Other interesting characteristic is when you try to access observations out of the bounds of the vector. In this case, if you use single square brackets you will obtain a NA value but an error with double brackets.

# Single square brackets
x[6]
<NA> 
  NA 
# Double square brackets
x[[6]]
Error in x[[6]] : subscript out of bounds

However, sometimes it is not possible to use double brackets, like working with data frames and matrices in several cases, as it will be pointed out on its corresponding sections.

Note that when subsetting gives no observations means that you are trying to subset under some condition that never meets.

Subset function in R

The subset function allows conditional subsetting in R for vector-like objects, matrices and data frames.

# For vectors
subset(x,             # Numeric vector
       condition)     # Logical condition/s

# For matrices and dataframes
subset(x,             # Numeric vector
       condition,     # Logical condition/s
       select,        # Selected columns
       drop = FALSE)  # Whether to maintain the object structure (default) or not

In the following sections we will use both this function and the operators to the most of the examples. Note that this function allows you to subset by one or multiple conditions.

Subset vector in R

Subsetting a variable in R stored in a vector can be achieved in several ways:

  1. Selecting the indices you want to display. If more than one, select them using the c function.
  2. Using boolean indices to indicate if a value must be selected (TRUE) or not (FALSE).
  3. Using logical operators with the subset function.
  4. If you want to select all the values except one or some, make a subset indicating the index with negative sign.

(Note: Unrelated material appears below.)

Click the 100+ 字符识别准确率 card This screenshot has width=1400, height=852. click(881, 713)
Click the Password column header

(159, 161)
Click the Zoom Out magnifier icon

The following summarizes the ways to subset vectors in R with several examples.

my_vector <- c(15, 21, 17, 25, 12, 51)
# Returns the full vector
my_vector[]

# Third value
my_vector[3]

# Third value, simplified
my_vector[[3]]

# Elements one to three
my_vector[1:3]

# Second and fifth elements
my_vector[c(2, 5)]

# Second element twice
my_vector[c(2, 2)]

# All values except the fourth
my_vector[-4]

# All values except the fourth and fifth
my_vector[-c(4, 5)]
my_vector[c(-4, -5)] # Equivalent

# First, third, fourth and sixth values
my_vector[c(TRUE, FALSE, TRUE, TRUE, FALSE, TRUE)]

# Elements greater than 15
my_vector[my_vector > 15]

# With subset function
subset(my_vector, my_vector > 15)

my_vector[] is useful when you want to assign the same value to all the elements of a already created vector. As an example, my_vector[] <- 1 will replace all the values of the vector with 1, but my_vector <- 1 will override the vector as a number.

In addition, if your vector is named, you can use the previous and the following ways to subset the data, specifying the elements name as character.

my_named_vector <- setNames(my_vector, letters[2:7])
# Element "b"
my_named_vector["b"]

# Element "b", simplified
my_named_vector[["b"]]

# Elements "d" and "f"
my_named_vector[c("d", "f")]

Note that vectors can be of any data type.

Subsetting a list in R

Consider the following sample list:

my_list <- list(1:10, c(TRUE, FALSE), 1)

You can subset the list elements with single or double brackets to subset the elements and the subelements of the list.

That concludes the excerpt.